With so many education studies around (often coming to contradictory conclusions), it can be difficult for policymakers to act on the evidence in front of them. For over 40 years, Professor Larry Hedges’ meta-analysis methods have given policymakers the tools to sort through studies available and understand what works.
More generally, Larry’s goal is to help transform the loose-knit study of education into a more rigorous science — one that accumulates, interprets, and applies knowledge through testing. Larry sees three ways to strengthen educational research: creating rigorous methods for research; training researchers; and improving how research findings are shared.
Before the pandemic, Larry used part of his prize funds to found the Statistics for Evidence-Based Policy and Practice (STEPP) Center to focus on using evidence to guide decision-making — especially in education and applied social sciences. It’s a hub that brings together groups of education experts including statisticians, researchers, policymakers, and practitioners to forge closer ties. He had planned to devote more funds to building connections between research clearinghouses, too — but then Covid shut down travel and networking went on hold.
The pandemic did more than temporarily disrupt education — it permanently changed systems and practices. As a result, we need to consider other ways to design research — such as evaluating education interventions quickly in emergency situations. Using Yidan Prize’s flexible project funding, Larry now focused it on further developing another of his aims: defining and promoting robust research methodology.
Larry is now working on researching and writing two books about the theory and practice of education research. He’ll also launch research institutes — multi-day training gatherings for researchers — in the US and Europe to spread the adoption of the research methods defined in the books.
With Elizabeth Tipton, Co-director of the STEPP Center, Larry’s writing a book on how to do robust research on educational interventions quickly and easily in the field. It’s inspired by the need to do quicker, cheaper research in emergency situations—such as when learning rapidly moved online in many places during lockdowns. In those circumstances, we can’t wait for longer-term definitive studies, and resources are likely to be limited. Not all changes are improvements, and educators need to find out — quickly — which changes are for the better.

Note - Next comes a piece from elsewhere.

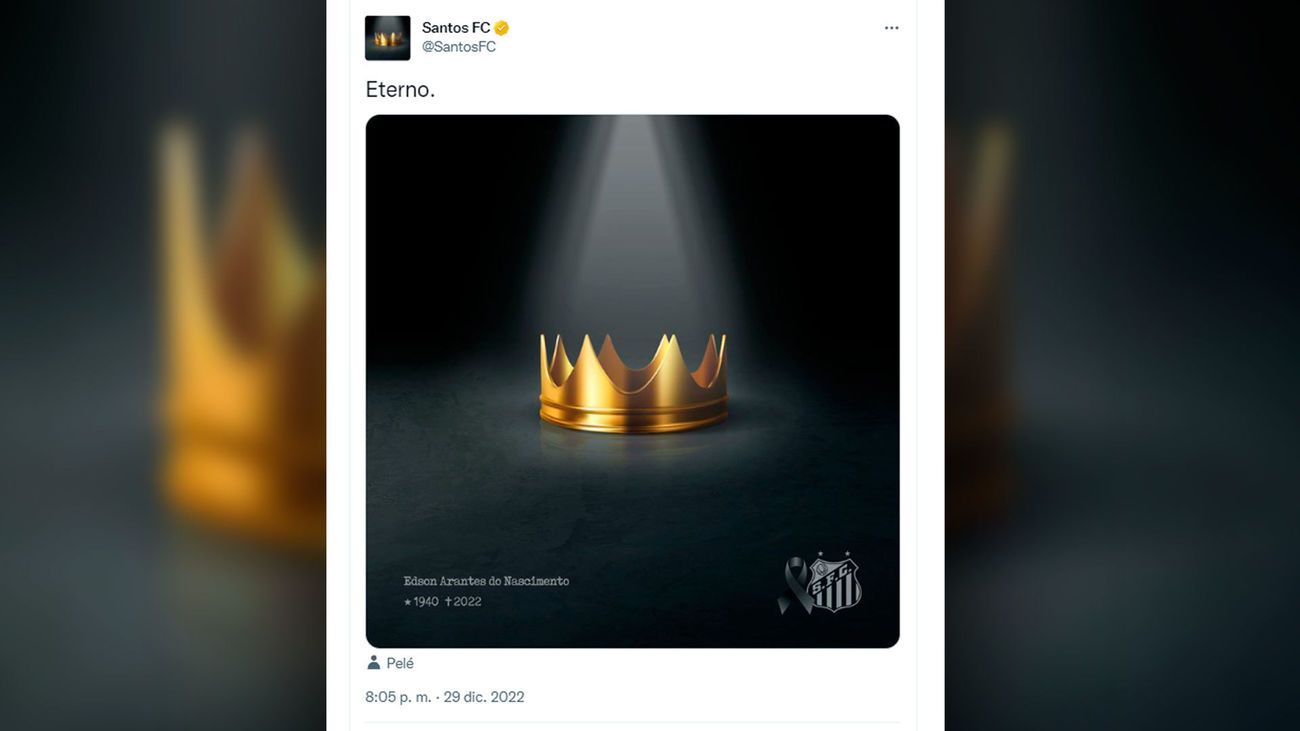Click the 1940 birth year text
This screenshot has width=1300, height=731.
click(427, 602)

In a second book, Larry maps the kind of approach medicine takes to large clinical trials and applies it to the field of education. Certain issues rooted in education have made it more difficult to carry out larger-scale studies in education — and a great deal of work on the design and analysis of such studies already exists. But this work is scattered, written from different perspectives, and is often expressed in ways that make it hard to reconcile terms across the work of different authors. Larry’s goal is to bring that progress together under a unifying theory, as well as expanding on it to address problems that are likely to come up in the post-pandemic era.